4.4 Advanced usage

Next: 5 Performances Up: 4 Using CP Previous: 4.3 CP dynamics Contents

Subsections

4.4 Advanced usage

4.4.1 Self-interaction Correction

The self-interaction correction (SIC) included in the CP package is based on the Constrained Local-Spin-Density approach proposed my F. Mauri and coworkers (M. D'Avezac et al. PRB 71, 205210 (2005)). It was used for the first time in QUANTUM ESPRESSO by F. Baletto, C. Cavazzoni and S.Scandolo (PRL 95, 176801 (2005)).
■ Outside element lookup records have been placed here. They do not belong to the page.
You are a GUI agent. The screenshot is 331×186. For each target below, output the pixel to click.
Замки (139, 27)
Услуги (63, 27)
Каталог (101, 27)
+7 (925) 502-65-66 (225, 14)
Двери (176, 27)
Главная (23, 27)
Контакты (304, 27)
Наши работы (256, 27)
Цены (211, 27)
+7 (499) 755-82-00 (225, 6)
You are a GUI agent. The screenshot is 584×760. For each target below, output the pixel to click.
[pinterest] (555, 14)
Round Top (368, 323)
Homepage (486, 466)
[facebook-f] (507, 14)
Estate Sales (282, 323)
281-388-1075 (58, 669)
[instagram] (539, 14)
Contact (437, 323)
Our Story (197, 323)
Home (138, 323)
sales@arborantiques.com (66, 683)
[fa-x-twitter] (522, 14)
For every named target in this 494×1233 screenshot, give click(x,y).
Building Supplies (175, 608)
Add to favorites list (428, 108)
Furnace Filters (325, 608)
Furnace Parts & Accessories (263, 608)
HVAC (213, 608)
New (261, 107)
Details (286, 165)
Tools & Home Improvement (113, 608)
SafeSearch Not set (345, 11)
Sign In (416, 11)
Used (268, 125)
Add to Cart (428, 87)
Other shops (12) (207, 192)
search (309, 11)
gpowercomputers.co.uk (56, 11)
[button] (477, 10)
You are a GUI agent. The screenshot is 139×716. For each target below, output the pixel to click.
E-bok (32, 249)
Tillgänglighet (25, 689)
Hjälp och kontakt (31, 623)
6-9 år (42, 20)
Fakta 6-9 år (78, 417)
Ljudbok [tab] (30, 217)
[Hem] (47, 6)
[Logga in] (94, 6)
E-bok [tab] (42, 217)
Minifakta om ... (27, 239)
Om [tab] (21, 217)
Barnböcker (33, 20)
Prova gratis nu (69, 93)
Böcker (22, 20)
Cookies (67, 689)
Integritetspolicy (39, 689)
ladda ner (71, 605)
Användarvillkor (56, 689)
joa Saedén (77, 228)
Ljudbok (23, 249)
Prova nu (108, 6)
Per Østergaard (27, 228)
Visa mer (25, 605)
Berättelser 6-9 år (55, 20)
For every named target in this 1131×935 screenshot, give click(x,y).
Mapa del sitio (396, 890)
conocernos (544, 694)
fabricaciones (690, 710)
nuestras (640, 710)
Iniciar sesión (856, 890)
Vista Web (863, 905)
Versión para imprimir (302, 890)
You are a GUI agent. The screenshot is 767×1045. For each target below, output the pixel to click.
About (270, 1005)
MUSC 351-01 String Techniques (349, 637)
This approach is a simple and nice way to treat ONE, and only one, excess charge. It is moreover necessary to check a priori that the spin-up and spin-down eigenvalues are not too different, for the corresponding neutral system, working in the Local-Spin-Density Approximation (setting nspin = 2). If these two conditions are satisfied and you are interest in charged systems, you can apply the SIC. This approach is a on-the-fly method to correct the self-interaction with the excess charge with itself.

Briefly, both the Hartree and the XC part have been corrected to avoid the interaction of the excess charge with itself.

For example, for the Boron atoms, where we have an even number of electrons (valence electrons = 3), the parameters for working with the SIC are:

           &system
           nbnd= 2,
           tot_magnetization=1,
           sic_alpha = 1.d0,
           sic_epsilon = 1.0d0,
           sic = 'sic_mac',
           force_pairing = .true.,

The two main parameters are:

force_pairing = .true., which forces the paired electrons to be the same;
sic='sic_mac', which instructs the code to use Mauri's correction.

Warning: This approach has known problems for dissociation mechanism driven by excess electrons.

Comment 1: Two parameters, sic_alpha and sic_epsilon', have been introduced following the suggestion of M. Sprik (ICR(05)) to treat the radical (OH)-H₂O. In any case, a complete ab-initio approach is followed using sic_alpha=1, sic_epsilon=1.

Comment 2: When you apply this SIC scheme to a molecule or to an atom, which are neutral, remember to add the correction to the energy level as proposed by Landau: in a neutral system, subtracting the self-interaction, the unpaired electron feels a charged system, even if using a compensating positive background. For a cubic box, the correction term due to the Madelung energy is approx. given by 1.4186/L_box -1.047/(L_box)³, where L_box is the linear dimension of your box (=celldm(1)). The Madelung coefficient is taken from I. Dabo et al. PRB 77, 115139 (2007). (info by F. Baletto, francesca.baletto@kcl.ac.uk)

4.4.2 ensemble-DFT

The ensemble-DFT (eDFT) is a robust method to simulate the metals in the framework of ''ab-initio'' molecular dynamics. It was introduced in 1997 by Marzari et al.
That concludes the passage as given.